WHAT THE TASK REQUIRES: Please update everything from the line containing "Open the Notifications bell tab" down to the end of the listing by replacing "three-dot" with "ellipsis". Give only those lines back, with nothing else changed.

━━━ ROWS ━━━

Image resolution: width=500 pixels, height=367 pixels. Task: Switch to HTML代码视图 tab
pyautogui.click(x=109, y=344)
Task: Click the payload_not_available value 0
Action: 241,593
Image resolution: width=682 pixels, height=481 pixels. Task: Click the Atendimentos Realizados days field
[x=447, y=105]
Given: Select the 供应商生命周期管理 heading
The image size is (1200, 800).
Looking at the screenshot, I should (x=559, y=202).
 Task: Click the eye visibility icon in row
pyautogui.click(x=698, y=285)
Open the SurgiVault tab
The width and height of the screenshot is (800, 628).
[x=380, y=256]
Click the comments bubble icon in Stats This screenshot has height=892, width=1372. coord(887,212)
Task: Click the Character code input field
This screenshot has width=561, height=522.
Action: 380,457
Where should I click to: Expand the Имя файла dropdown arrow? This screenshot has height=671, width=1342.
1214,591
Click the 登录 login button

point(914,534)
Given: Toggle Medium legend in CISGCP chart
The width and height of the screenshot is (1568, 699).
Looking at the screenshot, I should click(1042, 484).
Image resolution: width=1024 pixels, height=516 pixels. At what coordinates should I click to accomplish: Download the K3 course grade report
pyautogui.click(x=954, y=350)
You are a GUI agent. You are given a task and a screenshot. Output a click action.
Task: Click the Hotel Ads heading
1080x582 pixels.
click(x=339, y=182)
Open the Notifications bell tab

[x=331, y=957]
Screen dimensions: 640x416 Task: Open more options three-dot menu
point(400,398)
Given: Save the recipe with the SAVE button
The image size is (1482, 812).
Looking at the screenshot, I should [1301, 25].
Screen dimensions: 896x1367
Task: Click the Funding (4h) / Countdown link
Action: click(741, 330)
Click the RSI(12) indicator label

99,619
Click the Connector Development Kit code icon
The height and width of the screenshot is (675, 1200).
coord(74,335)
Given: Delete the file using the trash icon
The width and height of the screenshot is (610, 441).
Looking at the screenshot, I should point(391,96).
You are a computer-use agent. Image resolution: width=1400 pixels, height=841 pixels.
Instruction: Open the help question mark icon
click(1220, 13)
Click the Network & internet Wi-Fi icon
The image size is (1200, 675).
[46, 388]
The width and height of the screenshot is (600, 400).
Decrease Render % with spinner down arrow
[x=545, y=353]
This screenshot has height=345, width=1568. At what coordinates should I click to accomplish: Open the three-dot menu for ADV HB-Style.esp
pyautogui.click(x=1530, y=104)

━━━

WRITTEN REPLY:
Open the Notifications bell tab

[x=331, y=957]
Screen dimensions: 640x416 Task: Open more options ellipsis menu
point(400,398)
Given: Save the recipe with the SAVE button
The image size is (1482, 812).
Looking at the screenshot, I should [1301, 25].
Screen dimensions: 896x1367
Task: Click the Funding (4h) / Countdown link
Action: click(741, 330)
Click the RSI(12) indicator label

99,619
Click the Connector Development Kit code icon
The height and width of the screenshot is (675, 1200).
coord(74,335)
Given: Delete the file using the trash icon
The width and height of the screenshot is (610, 441).
Looking at the screenshot, I should point(391,96).
You are a computer-use agent. Image resolution: width=1400 pixels, height=841 pixels.
Instruction: Open the help question mark icon
click(1220, 13)
Click the Network & internet Wi-Fi icon
The image size is (1200, 675).
[46, 388]
The width and height of the screenshot is (600, 400).
Decrease Render % with spinner down arrow
[x=545, y=353]
This screenshot has height=345, width=1568. At what coordinates should I click to accomplish: Open the ellipsis menu for ADV HB-Style.esp
pyautogui.click(x=1530, y=104)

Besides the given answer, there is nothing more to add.